Evaluating the potential advantages of reducing the cost of a given filtering procedure is of great importance to make our research efforts as fruitful as possible. As a first step in this direction, we proposed a systematic methodology to simulate the performance of fictional implementations of a propagator having reduced activation cost. This is done before starting time-consuming research activities to actually reduce the cost. A nice feature of deterministic replays is that measurements can be carried out in different replays, removing imprecisions due to measurement overhead.

We suggested in this work a broader usage of performance profiles in the CP community. We showcased in the results section that they allow deriving many informative conclusions. We evaluated several propagators for the following constraints on quite large benchmarks: alldifferent, cumulative, binpacking and unary with transition times. In addition, a nice feature of our version of the performance profiles is that the whole community could continuously add new data and update them on a central repository, as a common effort to improve knowledge about the performance of propagators. This can be done as long as the baseline model remains the same.
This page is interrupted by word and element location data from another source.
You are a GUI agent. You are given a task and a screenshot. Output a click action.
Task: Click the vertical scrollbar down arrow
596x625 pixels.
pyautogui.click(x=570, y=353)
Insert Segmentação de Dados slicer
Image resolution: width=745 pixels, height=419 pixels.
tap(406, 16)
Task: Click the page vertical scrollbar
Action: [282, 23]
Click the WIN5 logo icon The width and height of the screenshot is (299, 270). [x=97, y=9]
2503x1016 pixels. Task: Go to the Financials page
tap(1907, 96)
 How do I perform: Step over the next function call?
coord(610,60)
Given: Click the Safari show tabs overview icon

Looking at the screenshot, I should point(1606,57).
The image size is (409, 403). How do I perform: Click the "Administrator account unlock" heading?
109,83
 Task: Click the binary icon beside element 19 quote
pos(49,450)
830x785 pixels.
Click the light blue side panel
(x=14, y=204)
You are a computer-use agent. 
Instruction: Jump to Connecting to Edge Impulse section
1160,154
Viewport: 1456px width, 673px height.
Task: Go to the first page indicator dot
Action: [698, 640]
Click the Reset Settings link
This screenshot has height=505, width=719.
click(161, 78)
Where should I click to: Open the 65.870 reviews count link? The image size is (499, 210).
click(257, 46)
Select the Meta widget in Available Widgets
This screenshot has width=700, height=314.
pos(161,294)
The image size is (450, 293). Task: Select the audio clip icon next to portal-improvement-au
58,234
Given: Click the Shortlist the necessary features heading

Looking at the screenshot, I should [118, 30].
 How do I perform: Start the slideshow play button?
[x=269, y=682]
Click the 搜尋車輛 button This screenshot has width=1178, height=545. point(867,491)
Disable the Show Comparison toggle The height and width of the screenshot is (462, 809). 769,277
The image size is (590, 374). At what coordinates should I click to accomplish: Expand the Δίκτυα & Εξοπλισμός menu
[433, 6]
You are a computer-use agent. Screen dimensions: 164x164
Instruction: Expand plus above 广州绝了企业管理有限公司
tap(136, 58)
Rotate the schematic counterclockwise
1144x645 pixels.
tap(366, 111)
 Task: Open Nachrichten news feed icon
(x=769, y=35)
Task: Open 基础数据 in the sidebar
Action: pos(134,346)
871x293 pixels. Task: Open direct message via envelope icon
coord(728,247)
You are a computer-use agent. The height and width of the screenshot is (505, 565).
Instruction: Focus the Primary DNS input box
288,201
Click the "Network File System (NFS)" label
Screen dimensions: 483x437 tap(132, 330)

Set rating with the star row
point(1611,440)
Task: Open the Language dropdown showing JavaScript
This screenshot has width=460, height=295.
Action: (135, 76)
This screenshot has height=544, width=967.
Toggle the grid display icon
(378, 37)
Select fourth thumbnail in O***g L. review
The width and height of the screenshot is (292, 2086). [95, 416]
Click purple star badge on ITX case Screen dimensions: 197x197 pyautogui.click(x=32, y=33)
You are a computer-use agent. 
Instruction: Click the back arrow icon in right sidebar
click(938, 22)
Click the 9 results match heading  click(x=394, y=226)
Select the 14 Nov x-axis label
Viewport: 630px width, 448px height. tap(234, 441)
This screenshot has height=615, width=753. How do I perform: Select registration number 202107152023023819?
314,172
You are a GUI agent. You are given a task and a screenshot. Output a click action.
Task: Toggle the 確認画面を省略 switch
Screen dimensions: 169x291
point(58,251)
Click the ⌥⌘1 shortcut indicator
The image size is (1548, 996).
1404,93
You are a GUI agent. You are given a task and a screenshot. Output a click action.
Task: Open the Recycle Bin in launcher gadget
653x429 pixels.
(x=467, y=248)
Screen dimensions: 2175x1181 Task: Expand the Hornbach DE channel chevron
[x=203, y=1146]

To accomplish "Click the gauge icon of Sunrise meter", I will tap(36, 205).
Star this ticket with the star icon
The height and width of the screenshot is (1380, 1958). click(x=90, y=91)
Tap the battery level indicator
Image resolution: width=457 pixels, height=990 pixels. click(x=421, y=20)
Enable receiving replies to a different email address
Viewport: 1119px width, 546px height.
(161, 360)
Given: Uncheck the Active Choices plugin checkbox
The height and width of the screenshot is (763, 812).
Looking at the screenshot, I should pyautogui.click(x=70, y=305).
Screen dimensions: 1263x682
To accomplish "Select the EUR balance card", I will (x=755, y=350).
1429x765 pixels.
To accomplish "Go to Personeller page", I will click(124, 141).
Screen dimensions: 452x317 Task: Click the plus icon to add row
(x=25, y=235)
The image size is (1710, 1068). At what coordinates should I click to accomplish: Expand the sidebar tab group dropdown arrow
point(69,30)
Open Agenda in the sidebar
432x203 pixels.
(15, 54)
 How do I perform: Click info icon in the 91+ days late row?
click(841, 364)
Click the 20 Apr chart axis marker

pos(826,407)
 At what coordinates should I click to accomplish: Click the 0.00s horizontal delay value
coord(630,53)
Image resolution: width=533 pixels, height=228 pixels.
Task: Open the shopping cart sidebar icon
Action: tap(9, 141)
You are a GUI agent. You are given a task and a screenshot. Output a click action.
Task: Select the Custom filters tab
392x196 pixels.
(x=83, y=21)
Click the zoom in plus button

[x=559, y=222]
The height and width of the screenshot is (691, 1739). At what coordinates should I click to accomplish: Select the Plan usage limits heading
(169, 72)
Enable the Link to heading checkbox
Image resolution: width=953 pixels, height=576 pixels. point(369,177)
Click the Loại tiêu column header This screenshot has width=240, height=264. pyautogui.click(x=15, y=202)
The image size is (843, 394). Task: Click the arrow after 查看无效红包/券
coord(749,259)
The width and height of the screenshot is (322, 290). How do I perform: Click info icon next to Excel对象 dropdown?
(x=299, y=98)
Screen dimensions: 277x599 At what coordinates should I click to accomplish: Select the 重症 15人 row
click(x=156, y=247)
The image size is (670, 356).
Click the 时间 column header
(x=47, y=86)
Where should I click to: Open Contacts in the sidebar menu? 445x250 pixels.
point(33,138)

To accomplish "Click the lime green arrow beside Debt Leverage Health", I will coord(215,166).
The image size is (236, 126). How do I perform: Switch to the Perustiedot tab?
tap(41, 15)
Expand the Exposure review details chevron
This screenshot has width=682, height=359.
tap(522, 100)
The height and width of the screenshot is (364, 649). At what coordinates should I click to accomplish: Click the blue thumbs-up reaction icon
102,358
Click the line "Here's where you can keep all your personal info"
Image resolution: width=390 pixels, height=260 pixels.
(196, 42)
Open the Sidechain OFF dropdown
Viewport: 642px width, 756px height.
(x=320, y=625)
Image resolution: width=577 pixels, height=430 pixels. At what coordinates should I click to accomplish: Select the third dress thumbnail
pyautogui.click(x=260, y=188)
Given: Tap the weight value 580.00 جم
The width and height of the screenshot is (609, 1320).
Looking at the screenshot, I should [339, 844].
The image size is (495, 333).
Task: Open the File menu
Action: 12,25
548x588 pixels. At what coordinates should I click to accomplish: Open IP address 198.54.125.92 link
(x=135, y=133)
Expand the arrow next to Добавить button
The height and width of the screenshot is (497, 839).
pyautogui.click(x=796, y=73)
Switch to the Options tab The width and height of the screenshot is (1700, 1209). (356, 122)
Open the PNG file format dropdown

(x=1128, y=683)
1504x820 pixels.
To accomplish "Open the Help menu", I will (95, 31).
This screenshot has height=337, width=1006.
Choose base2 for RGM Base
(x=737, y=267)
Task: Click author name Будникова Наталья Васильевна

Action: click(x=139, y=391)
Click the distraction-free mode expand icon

As for the estimation of the impact of reducing the cost of a propagator, we illustrated the approach for Energetic Reasoning and Revisited Cardinality Reasoning for BinPacking over popular sets of instances. We found that reducing the propagator cost, even to the point of making it negligible, might actually be beneficial only on a small subset of a given instance set. Furthermore, this outcome can differ substantially depending on the considered benchmark and on the search strategy. We also briefly studied the shortfalls of not being able to achieve bound consistency for the cumulative constraint. Interestingly, from a pruning point a view, there is still a lot to gain.

Future work

We might consider to generate more CBTs for a given instance, and gather the results. This would allow the evaluation approach to be even more robust. For instance, we could use several branching strategies or use Large Neighborhood Search in order to get more data for a given, large-scale, instance (and not only data from the beginning of the search tree). Another way to do so is to bound the search space to be replayed with a set of no-goods. Replaying a CBT with a model is not always possible, because the constraints used in the generator model must be subsumed by the one in the model, which is not always the case. For example, Time-Tabling and Edge-finding for the cumulative constraint do not subsume each other. Still we can generate a CBT into which all the replayed CBTs will be included in. To do so, when we generate the CBTs, we could use a model that prunes only when all the constraints used in replays are actually able to prune. Finally, regarding the potential of necessary conditions, we could study the gain of activating a propagator only when it prunes several variables or values.